SÓ PRÉ-SAL FOI MANTIDO, DIZ FORNECEDOR

O presidente de um dos principais fornecedores no país de equipamentos submarinos para a Petrobras detalha o que está sendo feito:

— A Petrobras decidiu manter as encomendas apenas para o pré-sal. Mas mudou todo o cronograma. Por isso, o que antes seria para 2016 pulou para 2018 e 2019. O resto foi cancelado. E aí tivemos de demitir quase 50% de nossos funcionários para nos adequarmos a esse novo cenário.

É assim que Bendine — com salário de cerca de R$ 100 mil mensais — vem lidando com os desafios entre a relação de caixa e o endividamento para os próximos anos, enquanto acaba de aprovar um plano de reestruturação interno que vai permitir economia de R$ 1,8 bilhão por ano. A companhia tem hoje US$ 127,459 bilhões em financiamentos, dos quais US$ 66,794 bilhões vencem até 2019. O prazo médio de vencimento dos financiamentos é de 7,49 anos. Segundo uma fonte, o caixa da companhia está equacionado completamente até 2017.

— Depois, em 2018, já temos de 50% a 70% equacionado. O objetivo é melhorar o risco de crédito da companhia — explicou a fonte.
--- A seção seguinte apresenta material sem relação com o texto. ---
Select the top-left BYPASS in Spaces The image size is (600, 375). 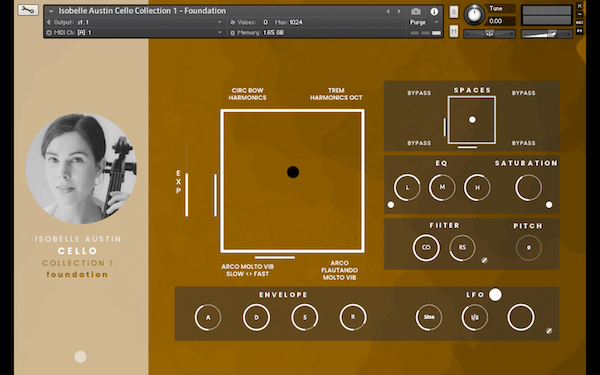(x=419, y=93)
De acordo com um executivo, a Petrobras busca desenvolver um modelo de negócios que não passa somente pela venda de ativos. O objetivo é conseguir sócios para fazer os investimentos da própria Petrobras. Isso, segundo o executivo, permitiria à estatal desenvolver projetos, como alguns campos ou poços de baixa produtividade, que atualmente não estão sendo tocados pela escassez de recursos, destinados prioritariamente ao pré-sal:

— Um poço que hoje não tem prioridade como investimento, considerando a relação entre custo e benefício, pode ser vantajoso a uma determinada empresa produtora, de menor porte.

Procurada, a Petrobras não comentou a redução nos investimentos.

 

QUAIS SÃO OS PROJETOS?
 
 

• Área de serviços: A Petrobras pretende vender o seu sistema de logística nos campos de petróleo, que envolve a movimentação de embarcações

• Parque eólico Mangue Seco: É composto pelas usinas de Potiguar, Cabugi, Juriti e Mangue Seco, que estão localizadas no Rio Grande do Norte. Tem capacidade total de 104 megawatts (MW)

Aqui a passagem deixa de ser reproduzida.